Kahle: "Yes. It's made up of many, many personal computers. So that's the new Univac - racks and racks of simple Linux machines. And the current Linux machines can store about one terabyte each. If you take a book, the letters in a book, it's about a megabyte. A million megabytes is a terabyte. So a million books [worth of space] is a terabyte."

Mr. Kahle says digital libraries like the Way Back Machine, which archives web pages going back five or six years, are needed so people cannot hide from, or change, the past. They provide an irrefutable record that can be studied.

Kahle: "Now that publishing has moved onto the Internet, we need the library. The average life of a web page is one hundred days. Some of the best works that are being created right now are accessible and only accessible on the Web. And if we don't actively save them, they'll be gone forever."
Landphair: "The sites and the pages that you preserve, do they include, for instance, adult, pornographic sites?"
Kahle: "Yes. We try to be inclusive of all publicly available websites."

Like many creative products, web pages are the intellectual property of their creators, who place them in the public domain on the Internet. There, they realize, anyone and everyone is free to look at them. And it's hardly surprising that people copy material from these sites, even though copyright warnings tell them not to.

In this vein, website creators like Philippa Gamse, who is an e-business strategist in California's Silicon Valley, ask an interesting question. "Site owners, in fact including myself, have discovered previous incarnations of their site being displayed on these archives. There could well be a lot of times when you don't want this to happen, because something has changed about your site, about your business, such that you really don't want to be publicly saying what you used to say," she says. "And occasionally, you know, it happens that something on your site turns out to be illegal, and you may not have known it when you put it up. And my concern is that if your site's being archived out there without your knowledge, then there could be things that are being archived that you really wouldn't want to be preserved."

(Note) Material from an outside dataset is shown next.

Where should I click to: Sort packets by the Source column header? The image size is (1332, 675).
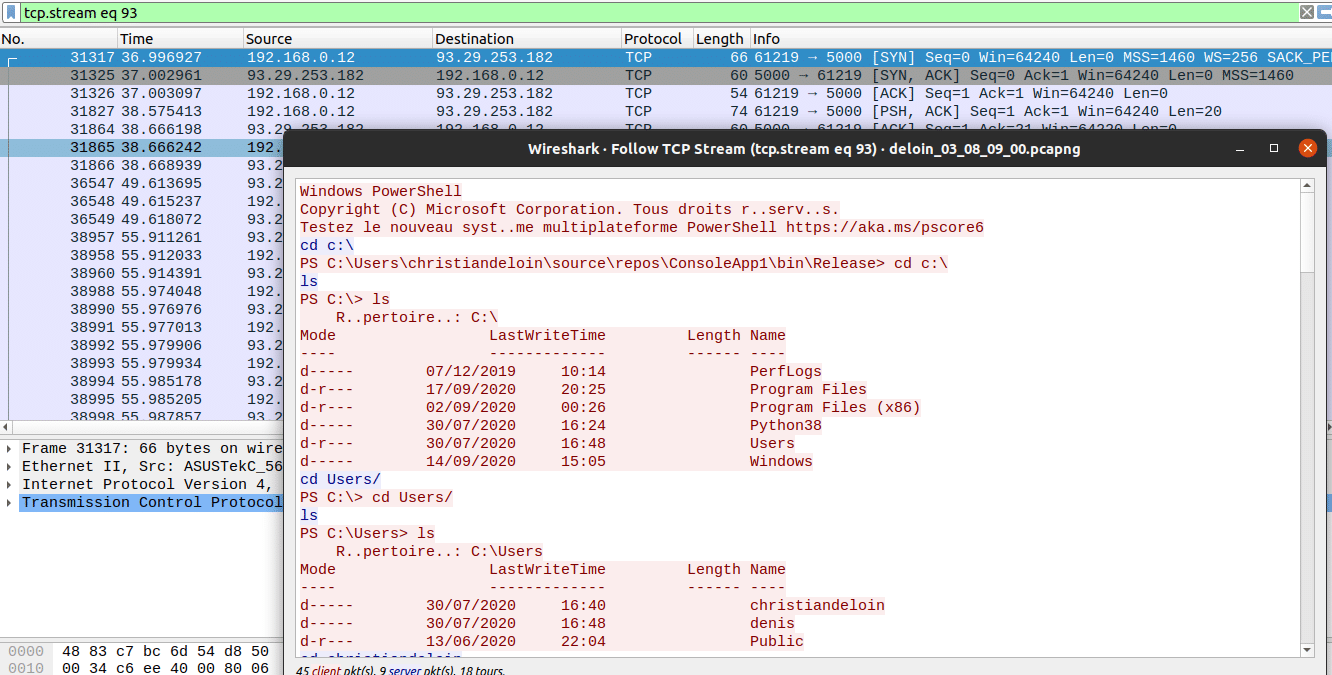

The Internet Project's Brewster Kahle says the Way Back Machine will immediately delete from its digital archive any website whose owner does not want it to appear. As for the Library of Congress, all digital material that arrives via the copyright process and is selected for archiving will be available to researchers who visit its reading rooms in Washington. But Laura Campbell says it will seek website owners' permission before putting stored web pages on the Internet.

There's one fitting epilogue to the phenomenon of Internet archiving. Librarians learned a bitter lesson from the total destruction, over 400 years of fires and warfare, of antiquity's greatest library, in Alexandria, Egypt. The lesson is that all holdings should be backed up and shared. The Internet Project does just that. And one of the copies of its periodic scans of millions of Internet pages is specifically sent to the new library in Alexandria.

For anyone interested, the web address for the Way Back Machine digital library is www.archive.org.